I’m going to take us on a little side trip:  To me, personally, the Holy Spirit is like an imp.  When I need its guidance, I visualize it sitting firmly on my left shoulder.  This sort of hazy implike figure is the image I’ve held for years.  I’m sure, though, that the Holy Spirit is in more places than just my left shoulder.   I’m sure that the Holy Spirit has broader interests than just my issues.  I can almost imagine an Earth Day Emergency Conference, with the Father, the Son, and the Holy Spirit sitting around a table brainstorming ways to encourage/to push/to nag humankind into protecting the gift of creation.

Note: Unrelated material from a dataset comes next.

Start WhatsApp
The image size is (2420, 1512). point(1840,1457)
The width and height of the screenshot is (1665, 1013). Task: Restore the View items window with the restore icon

The thing that ties all three of these (Father, Son, and Holy Spirit) [all one of these?] together, besides concern for the earth we live on and the water and air that sustain us, is love.  Love which is first and foremost about relationship, right?  The love that God shows for humanity is a love without bounds.  Our God is the God of Creation who brought order out of chaos and mankind into being; our God is the God of Israel who brought slaves into the promised land; our God is the one who when we have gone astray, sends prophets to call us back to justice.  Our God is the one who is also Jesus, our teacher, prophet and savior, who reminds us that love is not reserved for the powerful but for everyone.  The Holy Spirit, the way I see it, is the presence in our daily lives of God’s power and love, of Jesus’ influence and love.
 
The Holy Spirit, the wind thing – blowing where it will – doesn’t always work for me.  I need the Holy Spirit close at hand.  Or close at shoulder.  For times like when
Jesus asks of the disciples: “If you love me, you will keep my commandments.”  That’s no small thing. 
 
Today’s world pulls us in so many directions, tempting us with zillions of distractions.  When I first sat at my computer working on this, I kept looking at the rain dripping past the window.  At the cat on the window sill who was doing the same thing (as far as I could tell).  Watching the occasional log truck going past.   At our house you can hear the television and lots of conversation.  There are books, magazines, and crossword puzzles calling my name.  Not to mention other projects standing in line.   Sweep the kitchen.  Vacuum the living room.  Empty the dishwasher.  Write to Cousin Barbara.    Oh, yeah!  Finish this sermon.  Focus on Jesus’ admonition to love him and keep his commandments.  Be a good disciple.
 
This advocate, the Holy Spirit, can be our guide in our quest to be disciples, focusing us on loving Jesus and keeping his commandments.
 
To be a disciple means to follow after.  (I’m quoting Marcus Borg here.)  “Whoever would be my disciple, Jesus said, ‘Let him follow me.’  What does it mean to be a follower of Jesus?  It means to take seriously what he took seriously, to be like him in some sense.  It’s what St. Paul meant when he said, ‘Be imitators of Christ.’  What Jesus was like as a figure of history becomes a model of discipleship, illuminating and incarnating the vision of life to which he called his followers.”  [footnote -- Marcus Borg, Jesus:  A New Vision (San Francisco:  Harper Collins, 1984), p. 193]  
 
Back to Barbara Brown Taylor.  [see previous citation] She asks if we still “believe in a God with power to transform us.”  She wonders if we doubt that God will in any meaningful way change our lives.  “But,” she says, “just look at how religious leaders are changing their theological tune on what the Bible has to say about our responsibility to defend creation, and you can see that the Holy Spirit is at work and that God is very much active, involved, and still calling us to do justice.”
 
If we love Jesus, we will keep his commandments.  If you’re like me and not always sure what the best way to do that is, take a deep breath and do what Taylor suggests:  Pray “Come, Holy Spirit” and be open to letting God transform your life in unexpected, unsettling, and blessed ways.”